WHEREAS, the Parties are in agreement that that the issued and outstanding shares of the Buyer at closing will be approximately 20 million shares on a fully-diluted basis, and (i) the shares issuable upon conversion of the promissory notes referenced in Section 2.02(f) of the APA, (ii) the Permitted Notes referenced in Section 2.02 (j) of the APA, (iii) the shares underlying the stock options listed on Exhibit A, hereto, (iv) the monthly shares owed to Kevin Moore under his employment agreement with the Buyer, (v) the shares underlying the shares of Series A-1 Convertible Preferred Stock held by SOBR Safe, LLC, (vi) the shares underlying the warrant issued to First Capital Ventures, LLC in connection with the Series A-1 Preferred Stock transaction, (vii) the shares underlying the stock option issued to Ronald William and Nolann Williams, and (viii) the shares underlying that certain stock option issued to Seller of even date hereof related to the permitted liabilities referenced herein (together the “Permitted Instruments”) may be issued in excess of 20 million shares on a fully-diluted basis.

 

WHEREAS, the Seller is willing to modify the closing requirement of not more than 20 million shares issued and outstanding on a fully diluted basis to now be approximately 20 million shares on a fully diluted basis, not including the Permitted Instruments.

 

WHEREAS, the Seller is willing to waive the closing requirement that there are no outstanding options, warrants and convertible securities of Buyer except the stock option to Ronald Williams and Nolann Williams, and permit all the Permitted Instruments to be outstanding at closing.

 

WHEREAS, pursuant to Section 2.03(h) of the APA Mr. Charles Bennington and Mr. Nick Noceti were to have submitted their resignations as executive officers of the Buyer, effective at closing, and the Buyer was to appoint Mr. Steve Adams and President and CEO, and Mr. Rob Geller as Secretary, Treasurer, and CFO, effective at the closing.

 

WHEREAS, the Parties are in agreement that, on or before the closing, the Buyer’s Board of Directors will have terminated the relationship with Mr. Nick Noceti, Mr. Bennington will have resigned as the Buyer’s President but remain in his position as Secretary, Mr. Kevin Moore will be the Buyer’s CEO and Mr.
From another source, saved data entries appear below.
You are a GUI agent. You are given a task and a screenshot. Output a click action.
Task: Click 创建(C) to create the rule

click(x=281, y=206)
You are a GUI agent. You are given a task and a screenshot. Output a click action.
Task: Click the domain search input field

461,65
David Gandini will be the Buyer’s Chief Revenue Officer and CFO.

 

WHEREAS, the Seller is willing to waive the closing requirement as listed in Section 2.03(h) of the APA to state that on or before the closing, the Buyer’s Board of Directors will have terminated the relationship with Mr. Nick Noceti, Mr. Bennington will have resigned as the Buyer’s President but remain in his position as Secretary, Mr. Kevin Moore will be the Buyer’s CEO and Mr. David Gandini will be the Buyer’s Chief Revenue Officer and CFO.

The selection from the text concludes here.